“When I am, as it were, completely myself, entirely alone, and of good cheer – say, traveling in a carriage, or walking after a good meal, or during the night when I cannot sleep; it is on such occasions that my ideas flow best and most abundantly.”
Wolfgang Mozart
I was bored today so I decided to write a blog post.
Actually, I expect you were bored and decided to read one. This one, maybe.
But in a 24-hour cycle of media, Facebook, Twitter and endless entertainments, boredom may not be our enemy. It may be our friend.
Scott Adams, creator of Dilbert, wrote recently about the benefits of boredom and his “tribute to tedium” suggests his own success was not rooted in a childhood of stimulation.
“For allowing my creativity to flourish, I have to credit the soul-crushing boredom of my childhood,” he jokes. But his “greatest creative output was during my corporate years, when every meeting felt like a play date with coma patients.”

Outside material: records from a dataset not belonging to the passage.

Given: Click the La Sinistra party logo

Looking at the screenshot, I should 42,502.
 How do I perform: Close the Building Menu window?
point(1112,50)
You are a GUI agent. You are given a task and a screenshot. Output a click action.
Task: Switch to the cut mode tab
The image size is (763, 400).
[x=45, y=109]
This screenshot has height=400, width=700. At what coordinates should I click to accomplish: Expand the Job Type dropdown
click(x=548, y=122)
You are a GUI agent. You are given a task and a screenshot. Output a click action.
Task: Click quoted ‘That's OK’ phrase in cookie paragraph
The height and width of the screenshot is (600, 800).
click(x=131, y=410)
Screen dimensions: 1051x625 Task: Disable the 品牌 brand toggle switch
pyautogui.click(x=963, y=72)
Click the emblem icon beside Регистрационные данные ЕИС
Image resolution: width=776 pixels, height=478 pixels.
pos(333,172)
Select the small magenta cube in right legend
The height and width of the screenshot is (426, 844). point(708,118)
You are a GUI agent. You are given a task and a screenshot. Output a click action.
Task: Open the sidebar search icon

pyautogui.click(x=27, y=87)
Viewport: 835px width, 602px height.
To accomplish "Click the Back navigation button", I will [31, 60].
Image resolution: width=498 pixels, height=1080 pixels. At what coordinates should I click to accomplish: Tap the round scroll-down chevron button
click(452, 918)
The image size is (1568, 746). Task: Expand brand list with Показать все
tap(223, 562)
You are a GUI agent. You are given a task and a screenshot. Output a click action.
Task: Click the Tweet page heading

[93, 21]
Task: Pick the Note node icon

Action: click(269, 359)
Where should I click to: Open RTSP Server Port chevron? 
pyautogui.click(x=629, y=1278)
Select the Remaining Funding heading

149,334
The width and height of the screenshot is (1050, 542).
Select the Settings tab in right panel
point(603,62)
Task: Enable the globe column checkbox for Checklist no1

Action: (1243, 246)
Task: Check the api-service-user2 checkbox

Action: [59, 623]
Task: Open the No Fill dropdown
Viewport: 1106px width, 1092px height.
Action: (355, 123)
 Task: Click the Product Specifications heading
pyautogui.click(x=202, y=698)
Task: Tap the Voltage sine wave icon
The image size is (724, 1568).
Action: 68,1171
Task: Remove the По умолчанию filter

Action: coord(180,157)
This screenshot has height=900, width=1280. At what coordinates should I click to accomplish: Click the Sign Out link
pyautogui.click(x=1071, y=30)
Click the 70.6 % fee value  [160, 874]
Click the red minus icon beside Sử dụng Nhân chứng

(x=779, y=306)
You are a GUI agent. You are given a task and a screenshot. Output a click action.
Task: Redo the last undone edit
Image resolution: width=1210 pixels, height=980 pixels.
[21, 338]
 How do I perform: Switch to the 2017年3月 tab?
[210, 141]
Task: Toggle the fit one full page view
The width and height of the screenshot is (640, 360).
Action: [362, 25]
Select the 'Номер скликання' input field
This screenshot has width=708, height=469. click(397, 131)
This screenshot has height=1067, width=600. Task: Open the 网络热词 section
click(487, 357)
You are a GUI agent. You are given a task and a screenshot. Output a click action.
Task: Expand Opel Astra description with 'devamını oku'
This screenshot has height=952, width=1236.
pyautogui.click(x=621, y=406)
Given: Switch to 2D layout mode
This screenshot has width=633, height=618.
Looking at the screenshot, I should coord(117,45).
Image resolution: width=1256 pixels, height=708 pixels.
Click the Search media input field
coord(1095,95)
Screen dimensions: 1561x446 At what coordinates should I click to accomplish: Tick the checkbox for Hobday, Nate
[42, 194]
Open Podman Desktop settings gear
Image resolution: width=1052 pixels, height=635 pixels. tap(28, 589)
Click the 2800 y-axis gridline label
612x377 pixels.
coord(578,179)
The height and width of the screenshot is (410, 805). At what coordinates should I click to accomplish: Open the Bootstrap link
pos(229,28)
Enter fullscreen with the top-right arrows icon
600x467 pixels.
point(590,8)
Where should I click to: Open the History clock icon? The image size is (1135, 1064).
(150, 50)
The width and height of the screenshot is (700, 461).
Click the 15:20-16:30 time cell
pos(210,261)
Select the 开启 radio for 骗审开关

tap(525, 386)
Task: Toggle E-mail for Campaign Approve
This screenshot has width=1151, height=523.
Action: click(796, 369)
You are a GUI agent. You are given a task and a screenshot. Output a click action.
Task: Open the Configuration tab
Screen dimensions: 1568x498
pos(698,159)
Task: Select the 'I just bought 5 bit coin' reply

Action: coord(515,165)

He recalls his “surprise free” childhood, with hours alone to make things like “a FrankenBarbie doll with body-image issues” out of Lincoln Logs. It was during these times his imagination flourished. And it is in the lack of time for reflection that our spirits shrivel.
Adams puts it this way:
It’s worth keeping an eye on the link between our vanishing boredom and our lack of innovation. It’s the sort of trend that could literally destroy the world without anyone realizing what the root problem is. A lack of creativity always looks like some other problem.
Amen.
And the problem it “looks like” is video games or the school system or the economy, when it is only our inability to solve problems and our fear of silences. I realize I’m equating boredom with solitude, but boredom is no longer not having anything to do: it is not having anything to stimulate us, losing our sense of wonder or indignation in a mind-numbing stream of information.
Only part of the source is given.